In Texas, Dreamer Oscar Silva hoped the Keeping Families Together process would allow him to finally permanently settle in the only country he’s ever known as home after arriving here when he was just a toddler. “Silva said he and his wife, Natalie, a US citizen, had been banking on parole in place to secure their future,” The Guardian reported. Then, the family heard about the news.
“I wish everyone could see that my wife and I are just like every other married couple you know,” he told The Guardian. “We want to be able to live knowing that the life we’re building won’t be taken away from us. The parole process would make that a reality.” As we’ve previously noted, some of the most toxic and weird figures of the anti-immigrant movement are behind this despicable lawsuit seeking to tear American families apart.

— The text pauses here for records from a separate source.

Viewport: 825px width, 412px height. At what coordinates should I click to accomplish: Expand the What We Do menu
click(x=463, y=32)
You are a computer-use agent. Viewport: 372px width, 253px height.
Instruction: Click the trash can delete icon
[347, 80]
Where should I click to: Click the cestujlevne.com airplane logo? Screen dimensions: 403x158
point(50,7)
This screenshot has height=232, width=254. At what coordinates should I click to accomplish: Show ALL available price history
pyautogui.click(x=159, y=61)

At the helm of the state’s side is corrupt Texas Attorney General Ken Paxton, who, when not trying to deport hardworking moms and dads, keeps himself busy by harassing civic-minded abuelas to undermine our democracy. Paxton and 15 states are being represented by America First Legal, an extremist and xenophobic group led by Stephen Miller and Gene Hamilton, who are both top allies of the draconian Project 2025. Knowing the Biden administration’s process was sound and legal policy, this cadre of states and anti-immigrant activists took their case to what America’s Voice legal advisor David Leopold has coined “the anti-immigrant judicial pipeline,” where a Trump-appointed judge in Texas gave them the ruling they sought.

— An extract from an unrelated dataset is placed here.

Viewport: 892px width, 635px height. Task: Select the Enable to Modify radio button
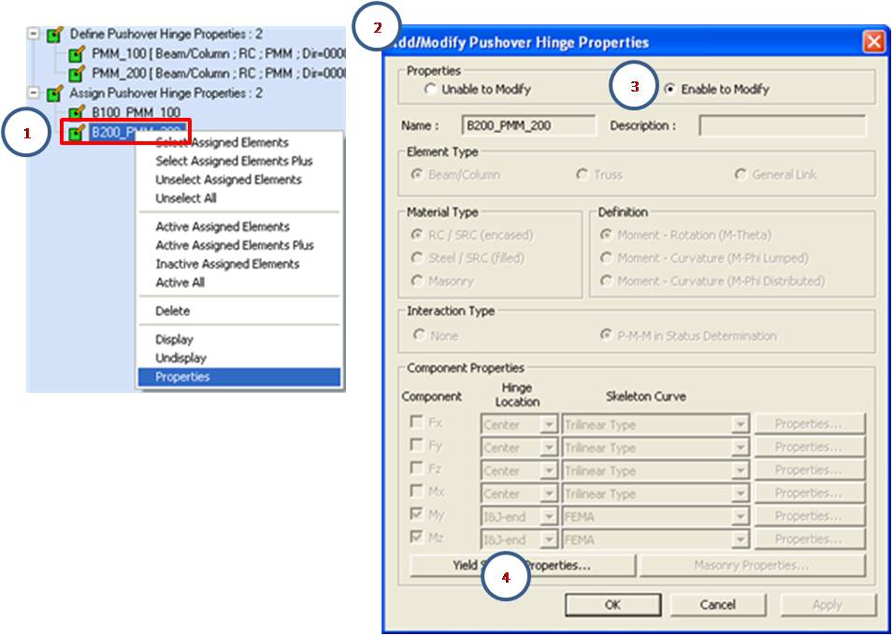coord(669,90)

“While it’s not surprising to again see the anti-immigrant judicial pipeline in action, that shouldn’t overshadow how extreme the ruling and the larger transparent strategy on display remains,” Leopold said. “This new program to keep families together is based on existing law and is a step forward toward real policy solutions in the absence of federal reform.”
On Monday, the Trump-appointed judge chosen by Paxton and the others to hear the case, J. Campbell Barker, denied Justice Action Center and Make the Road New York’s “motion to intervene.” This was an effort to include the voices of 11 directly impacted individuals and the Coalition for Humane Immigrant Rights so that their perspectives could also be heard by the court. Paxton, his fellow AGs, and their Miller/Hamilton white nationalist legal team opposed the motion.

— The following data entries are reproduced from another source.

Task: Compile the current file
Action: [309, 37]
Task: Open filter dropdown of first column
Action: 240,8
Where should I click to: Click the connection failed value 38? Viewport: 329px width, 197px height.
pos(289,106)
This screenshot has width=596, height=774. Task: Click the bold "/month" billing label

One potential intervenor defendant, Pennsylvania attorney Foday Turay, said that the Keeping Families Together process “would truly be an answer and a prayer” for him. “It would give my family stability. It would give me security. It would allow me to look at my son in the eye and say ‘I’m here to say,’ and actually mean it.” The anti-immigrant judicial pipeline keeps flowing – and keeps hurting our neighbors.
One of our potential intervenor defendants, Foday Turay, was on @MSNBC w/ @drnoriega sharing the importance of #KeepingFamiliesTogether Parole and what it'd mean for him and his family. Foday is a prosecutor in Pennsylvania originally from Sierra Leone, who fled because of war. pic.twitter.com/LOEUtAagG7
— Justice Action Center (JAC) (@jactioncenter) August 28, 2024
In Illinois, Giselle Rodriguez said her family was “really excited for the parole in place, but now that we saw they have put a stay on, it’s frustrating and upsetting,” WTTW reports. “Especially because we did so much work on different levels not just for me and my family but for the community work that we do.” Rodriguez, who has three kids and is married to a U.S. citizen, is executive director of Illinois Workers in Action, which seeks to empower local community members experiencing wage theft, workplace harassment, and break and meal violations.
By threatening to tear Rodriguez from her home as well as the pro-worker organization she co-founded, the harms of this pro-family separation lawsuit stands to reverberate through an entire community.
In a statement, President Biden forcefully denounced the Texas ruling, saying it was “wrong” and that families like the Garcias, Silvas, the Rodriguezes, and the Turays “should not be needlessly separated.”
“America is not a country that tears families apart … These married couples—in which one spouse is a United States citizen and the other has been living in America for 10 years or more—include our neighbors who have been working, raising their families, paying taxes, worshipping with us, and sending their kids to school,” President Biden said. “I am not interested in playing politics with the border or immigration; I am interested in solving problems. Nor am I interested in tearing families apart. That is not who we are as Americans.”